On ne peut plus comprendre aujourd’hui la consommation de la culture sans s’intéresser aux pratiques culturelles numériques. Les quelques chiffres donnés par l’étude des Cinquante ans de pratiques culturelles en France de Loup Wolff et Philippe Lombardo font état d’une transformation profonde en ce qui concerne la musique : plus d’1/3 des français de 15 ans ou plus écoutent de la musique en ligne, et les contenus numérisés de la radio, télévision ou de la musique enregistrée prennent une place toujours plus importante dans le quotidien des habitants de l’Hexagone[1]. La quasi-totalité des programmateurs[2] interviewés évoquent la place grandissante des outils et contenus numériques dans le quotidien.

Au moment de mon entretien, Nicolas Petitot (Frontenay Jazz, Frontenay) m’expliquait que le site internet allait justement avoir une nouvelle version plus détaillée, couplée à une utilisation de Facebook et à la création d’un Instagram du festival. Idem pour Antoine Bartau (Le Crescent, Mâcon) dont le site du Crescent, qui permettait d’ores et déjà de réserver en ligne et de se renseigner sur la programmation, a été refait pendant le premier confinement. Une newsletter hebdomadaire est envoyée pour annoncer les concerts de la semaine, en plus du Facebook qui est utilisé comme moyen de communication.

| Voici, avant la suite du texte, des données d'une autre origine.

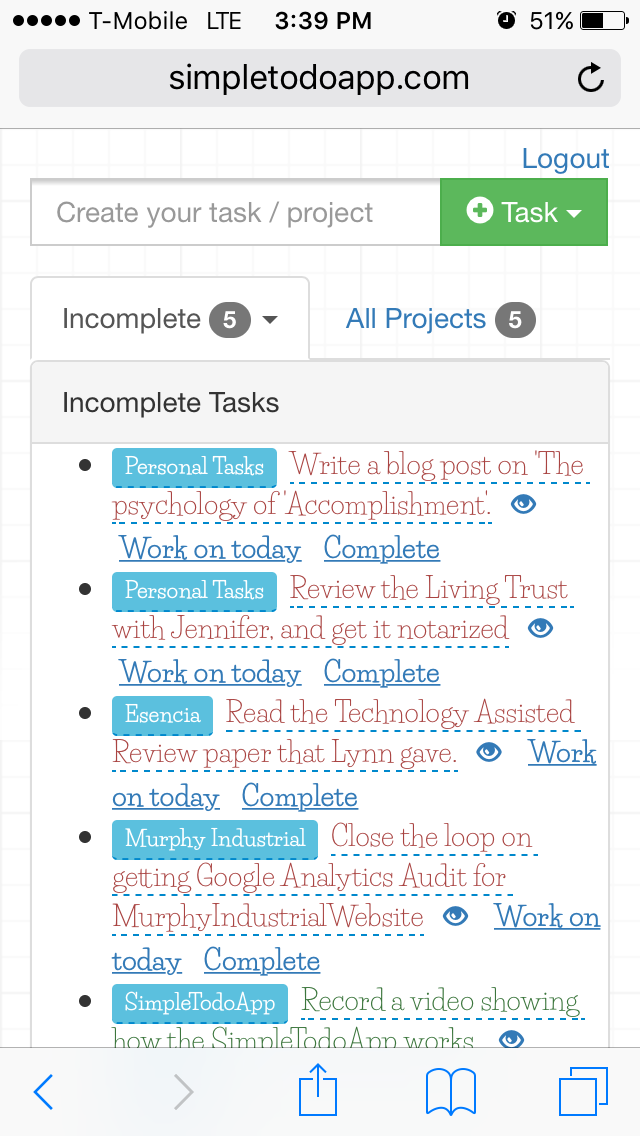Toggle the eye on the Technology Assisted task
Image resolution: width=640 pixels, height=1136 pixels.
pos(488,751)
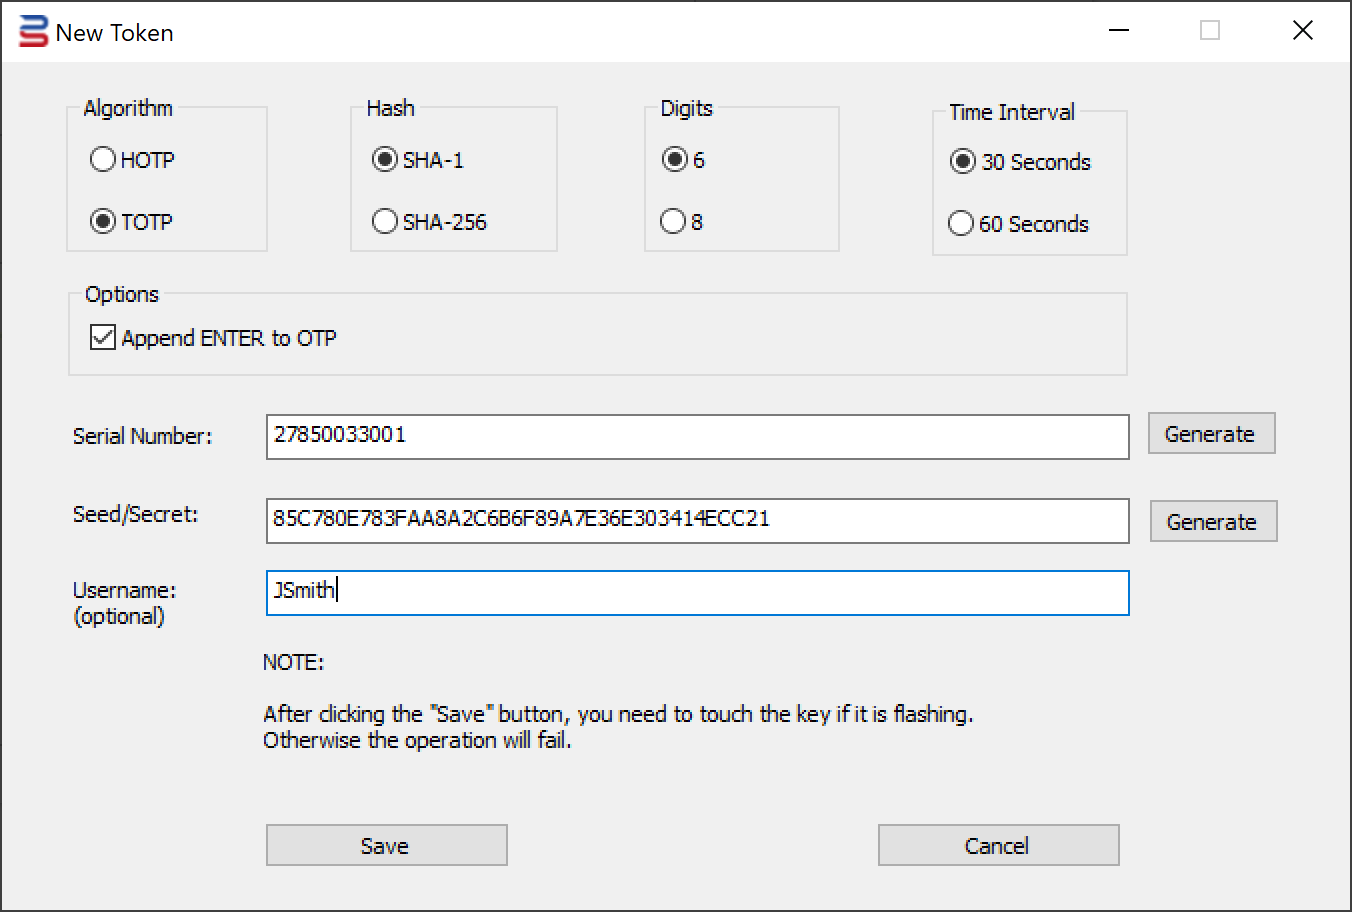Select 30 Seconds time interval
Screen dimensions: 1352x912
pos(963,162)
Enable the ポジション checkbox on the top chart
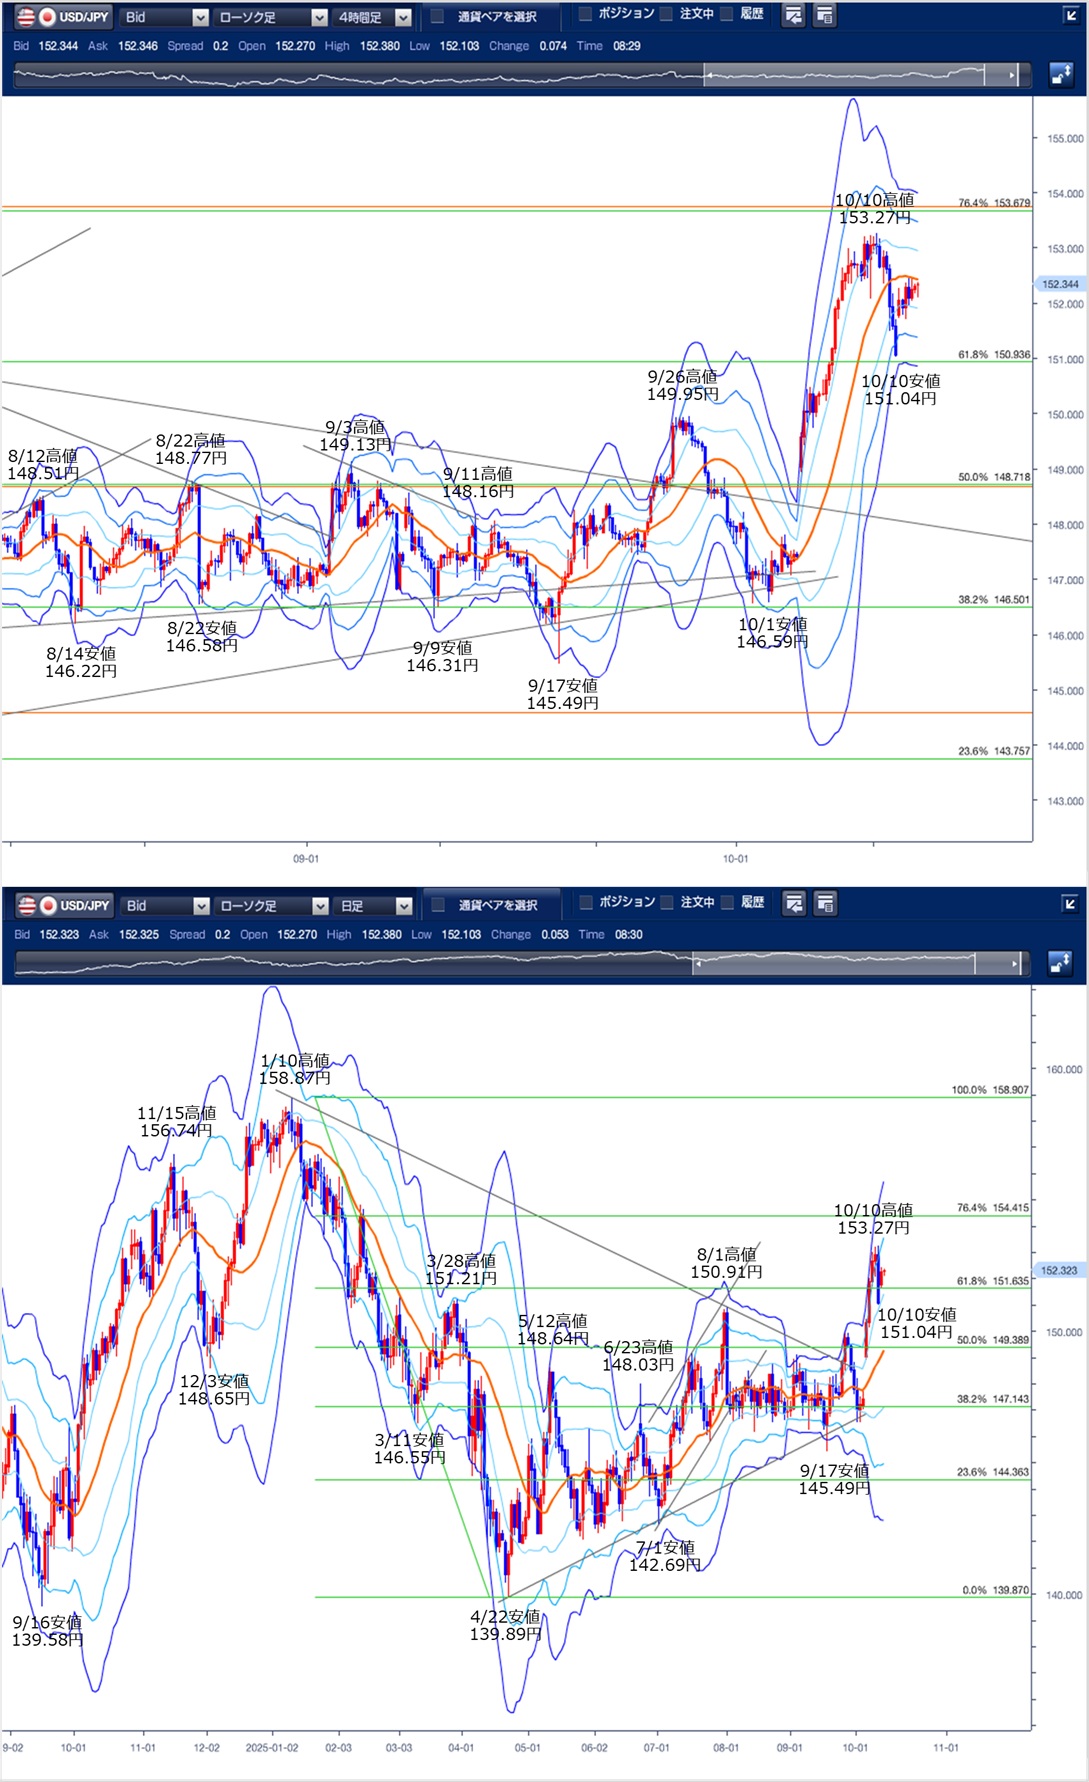The image size is (1089, 1782). 586,14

Signe de l’importance de ces outils, Victor Landard (Le Bœuf sur le Toit, Lons-le-Saunier), lors de la reprise par son association du Bœuf sur le Toit, a recréé un site internet et s’est doté d’un chargé de communication : l’utilisation des réseaux sociaux comme Facebook ou Instagram permet de « raccrocher les publics ». Au travers de ces outils numériques qui sont maintenant répandus dans les structures, certains en profitent pour proposer un retour d’expérience. David Demange (Le Moloco, Audincourt) promeut la communication a posteriori de la date du concert, grâce à la diffusion de photos où les spectateurs peuvent se retrouver assistant à l’évènement musical.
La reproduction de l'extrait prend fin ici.